Dos instrumentos intentan predecir resultados: las encuestas y la historia. Ayer fallaron las dos. Las encuestadoras anunciaban que Javier Milei llegaba desinflado a las primarias. Y la historia, caprichosa, a su modo se astilló también: desde 1946 que no se imponía un candidato sin estructura tradicional, sin trayectoria, sin aliados de peso, sostenido apenas por el atractivo de su figura.
Tal vez eso habla bien del sistema democrático argentino. Es posible ganar en lugares recónditos del país sin poner ni una décima parte de los fiscales necesarios. Pero también habla pésimo de los grupos económicos que manejan medios de comunicación como si fuese un circo: la falta de estructura política estuvo suplida por siete años consecutivos de exposición mediática constante y complaciente.
En ese marco, la pregunta más obvia y más inútil es qué le ven sus votantes, cuál es su atractivo, o si acaso no escucharon su mensaje violento, misógino, etcétera. La respuesta corta es que seguramente sí, lo escucharon hasta el hartazgo. Pero da igual. No es que el grueso de sus votantes lo haya apoyado por reivindicar a Carlos Menem o a la dictadura, sino pese a eso, como si se tratara de un dato marginal y anecdótico, como si fuesen pecados perdonables para un candidato que viene a ordenar la cosa desde afuera.

OBJETIVO |
Según el texto sobre las primarias de Javier Milei, ¿desde qué año no se imponía un candidato sin estructura tradicional?

EXTRACTO DE DATOS |

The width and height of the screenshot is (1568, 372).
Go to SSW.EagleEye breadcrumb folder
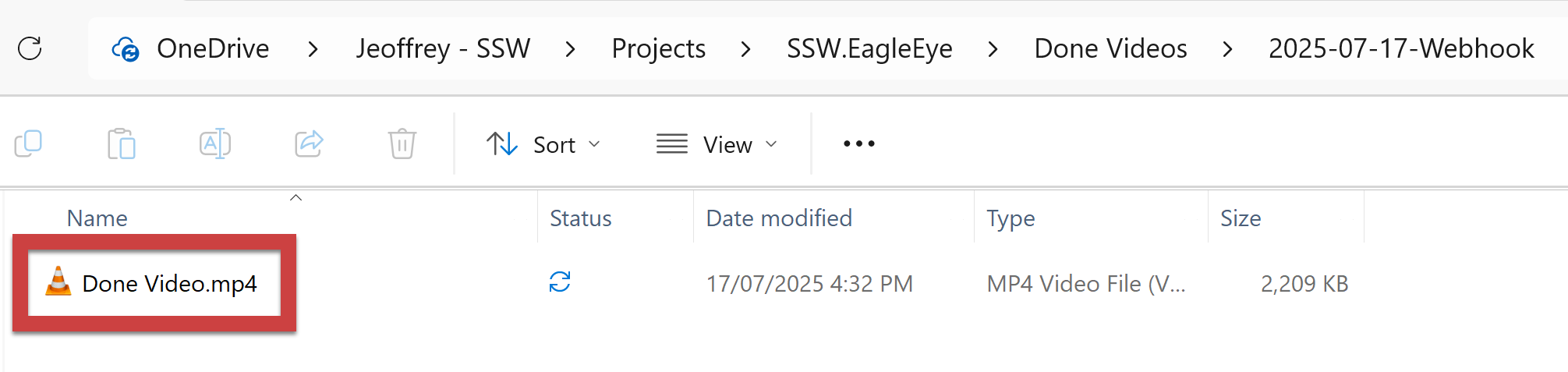pos(869,49)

RESPUESTA DEL EJERCICIO |
Desde 1946.